**PROBLEM DESCRIPTION:** Output the lines verbatim, beginning with the line containing "738x301 pixels. How" and ending with the line containing "Action: pyautogui.click(x=611, y=975)", with both of those lines included.

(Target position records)

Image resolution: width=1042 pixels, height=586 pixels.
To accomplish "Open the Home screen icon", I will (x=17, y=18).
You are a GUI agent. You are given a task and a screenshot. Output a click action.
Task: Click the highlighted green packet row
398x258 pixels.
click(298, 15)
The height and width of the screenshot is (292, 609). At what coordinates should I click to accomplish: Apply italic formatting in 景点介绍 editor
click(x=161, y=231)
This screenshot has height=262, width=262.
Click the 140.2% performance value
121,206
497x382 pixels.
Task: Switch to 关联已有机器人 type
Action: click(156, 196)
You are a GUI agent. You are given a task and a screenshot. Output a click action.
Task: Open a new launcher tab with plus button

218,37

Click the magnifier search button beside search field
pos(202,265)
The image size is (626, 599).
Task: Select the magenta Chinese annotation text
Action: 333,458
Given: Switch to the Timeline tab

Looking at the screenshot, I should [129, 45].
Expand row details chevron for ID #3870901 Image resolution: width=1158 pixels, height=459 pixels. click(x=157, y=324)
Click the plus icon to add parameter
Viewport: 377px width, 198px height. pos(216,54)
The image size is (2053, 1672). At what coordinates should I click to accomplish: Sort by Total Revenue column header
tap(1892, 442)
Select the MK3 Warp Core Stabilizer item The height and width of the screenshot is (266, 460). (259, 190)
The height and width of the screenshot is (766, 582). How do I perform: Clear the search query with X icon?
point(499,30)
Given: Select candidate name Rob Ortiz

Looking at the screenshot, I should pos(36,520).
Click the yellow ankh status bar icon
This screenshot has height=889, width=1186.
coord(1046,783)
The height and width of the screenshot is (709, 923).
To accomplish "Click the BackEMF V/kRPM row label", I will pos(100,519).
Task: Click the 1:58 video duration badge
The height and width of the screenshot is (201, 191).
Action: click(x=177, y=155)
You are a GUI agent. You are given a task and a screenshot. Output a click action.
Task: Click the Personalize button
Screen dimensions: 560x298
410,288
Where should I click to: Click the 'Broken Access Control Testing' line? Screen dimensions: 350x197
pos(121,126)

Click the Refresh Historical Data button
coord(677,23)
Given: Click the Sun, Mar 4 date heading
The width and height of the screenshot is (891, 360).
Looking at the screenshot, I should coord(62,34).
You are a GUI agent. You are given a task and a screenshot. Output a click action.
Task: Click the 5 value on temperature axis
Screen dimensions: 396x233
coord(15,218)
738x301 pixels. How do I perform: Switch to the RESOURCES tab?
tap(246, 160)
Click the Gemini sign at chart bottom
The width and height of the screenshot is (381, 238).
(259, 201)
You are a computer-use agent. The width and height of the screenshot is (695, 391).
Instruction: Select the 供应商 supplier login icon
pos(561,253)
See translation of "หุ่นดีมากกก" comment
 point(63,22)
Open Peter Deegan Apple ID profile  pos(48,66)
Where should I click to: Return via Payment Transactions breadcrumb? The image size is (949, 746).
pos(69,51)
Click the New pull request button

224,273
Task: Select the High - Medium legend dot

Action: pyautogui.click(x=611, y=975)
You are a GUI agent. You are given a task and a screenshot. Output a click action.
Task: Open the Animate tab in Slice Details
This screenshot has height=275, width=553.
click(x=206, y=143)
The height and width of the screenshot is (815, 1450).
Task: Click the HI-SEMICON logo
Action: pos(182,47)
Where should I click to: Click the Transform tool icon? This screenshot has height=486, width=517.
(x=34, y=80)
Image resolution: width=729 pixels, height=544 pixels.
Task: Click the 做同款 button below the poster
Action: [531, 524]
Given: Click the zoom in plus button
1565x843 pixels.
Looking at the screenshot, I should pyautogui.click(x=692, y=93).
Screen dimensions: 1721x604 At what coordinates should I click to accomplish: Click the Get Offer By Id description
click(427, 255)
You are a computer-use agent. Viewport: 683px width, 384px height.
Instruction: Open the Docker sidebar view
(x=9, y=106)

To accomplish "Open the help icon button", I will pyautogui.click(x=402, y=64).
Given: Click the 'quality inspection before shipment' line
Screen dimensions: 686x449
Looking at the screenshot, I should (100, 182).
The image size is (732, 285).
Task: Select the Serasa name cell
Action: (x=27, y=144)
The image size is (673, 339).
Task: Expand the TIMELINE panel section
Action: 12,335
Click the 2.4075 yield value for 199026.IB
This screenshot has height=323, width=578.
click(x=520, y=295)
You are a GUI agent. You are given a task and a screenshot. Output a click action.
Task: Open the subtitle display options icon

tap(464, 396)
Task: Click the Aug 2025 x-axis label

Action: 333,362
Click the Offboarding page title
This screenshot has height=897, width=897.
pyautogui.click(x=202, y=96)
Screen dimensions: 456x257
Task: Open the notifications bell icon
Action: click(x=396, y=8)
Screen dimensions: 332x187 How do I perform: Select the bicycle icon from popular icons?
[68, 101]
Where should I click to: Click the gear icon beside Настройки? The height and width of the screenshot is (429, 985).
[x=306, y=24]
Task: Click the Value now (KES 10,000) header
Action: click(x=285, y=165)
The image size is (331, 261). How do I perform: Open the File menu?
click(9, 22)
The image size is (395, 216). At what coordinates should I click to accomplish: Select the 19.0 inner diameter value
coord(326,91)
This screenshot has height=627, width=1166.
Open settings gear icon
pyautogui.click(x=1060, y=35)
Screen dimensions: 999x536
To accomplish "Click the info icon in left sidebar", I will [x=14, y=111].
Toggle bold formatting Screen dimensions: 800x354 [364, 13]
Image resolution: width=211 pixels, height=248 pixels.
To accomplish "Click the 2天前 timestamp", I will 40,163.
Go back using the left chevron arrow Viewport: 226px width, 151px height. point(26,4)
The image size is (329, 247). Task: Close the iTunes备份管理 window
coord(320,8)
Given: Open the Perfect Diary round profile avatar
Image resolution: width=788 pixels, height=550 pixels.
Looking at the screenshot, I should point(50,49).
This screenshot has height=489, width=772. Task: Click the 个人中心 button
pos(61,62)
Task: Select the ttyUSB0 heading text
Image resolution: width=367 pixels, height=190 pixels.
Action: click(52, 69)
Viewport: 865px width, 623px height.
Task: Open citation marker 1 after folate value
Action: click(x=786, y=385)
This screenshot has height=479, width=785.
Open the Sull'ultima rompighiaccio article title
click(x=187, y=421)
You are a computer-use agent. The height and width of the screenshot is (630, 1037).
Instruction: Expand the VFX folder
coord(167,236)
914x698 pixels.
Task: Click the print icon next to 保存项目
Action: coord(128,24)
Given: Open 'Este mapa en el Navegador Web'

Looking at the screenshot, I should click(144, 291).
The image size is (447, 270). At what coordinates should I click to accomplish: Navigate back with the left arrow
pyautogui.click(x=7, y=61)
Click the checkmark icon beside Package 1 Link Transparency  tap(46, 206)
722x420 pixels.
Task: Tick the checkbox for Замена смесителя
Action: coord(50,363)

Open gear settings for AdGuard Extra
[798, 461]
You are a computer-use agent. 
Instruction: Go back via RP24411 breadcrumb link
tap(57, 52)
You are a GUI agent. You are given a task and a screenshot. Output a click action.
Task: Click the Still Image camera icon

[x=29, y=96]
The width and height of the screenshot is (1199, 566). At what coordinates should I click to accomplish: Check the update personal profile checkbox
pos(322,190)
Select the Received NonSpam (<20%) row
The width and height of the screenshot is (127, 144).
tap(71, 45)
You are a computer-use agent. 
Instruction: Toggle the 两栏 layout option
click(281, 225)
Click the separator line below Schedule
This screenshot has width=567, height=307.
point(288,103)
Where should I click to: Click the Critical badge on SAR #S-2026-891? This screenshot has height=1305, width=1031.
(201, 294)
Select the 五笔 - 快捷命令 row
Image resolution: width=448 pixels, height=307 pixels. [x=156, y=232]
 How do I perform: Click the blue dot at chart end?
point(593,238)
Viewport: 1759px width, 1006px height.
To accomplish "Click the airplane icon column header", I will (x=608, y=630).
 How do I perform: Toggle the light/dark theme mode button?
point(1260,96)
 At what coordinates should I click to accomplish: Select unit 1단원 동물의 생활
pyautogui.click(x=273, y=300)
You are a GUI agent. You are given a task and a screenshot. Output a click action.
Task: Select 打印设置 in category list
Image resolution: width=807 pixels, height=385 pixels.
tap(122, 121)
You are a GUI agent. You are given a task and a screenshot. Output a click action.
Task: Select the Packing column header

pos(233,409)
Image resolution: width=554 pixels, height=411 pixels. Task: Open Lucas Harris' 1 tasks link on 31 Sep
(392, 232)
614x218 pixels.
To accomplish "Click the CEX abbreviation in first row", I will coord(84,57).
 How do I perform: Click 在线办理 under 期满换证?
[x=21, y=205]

**SOLUTION FOR THIS PROBLEM:**
738x301 pixels. How do I perform: Switch to the RESOURCES tab?
tap(246, 160)
Click the Gemini sign at chart bottom
The width and height of the screenshot is (381, 238).
(259, 201)
You are a computer-use agent. The width and height of the screenshot is (695, 391).
Instruction: Select the 供应商 supplier login icon
pos(561,253)
See translation of "หุ่นดีมากกก" comment
 point(63,22)
Open Peter Deegan Apple ID profile  pos(48,66)
Where should I click to: Return via Payment Transactions breadcrumb? The image size is (949, 746).
pos(69,51)
Click the New pull request button

224,273
Task: Select the High - Medium legend dot

Action: pyautogui.click(x=611, y=975)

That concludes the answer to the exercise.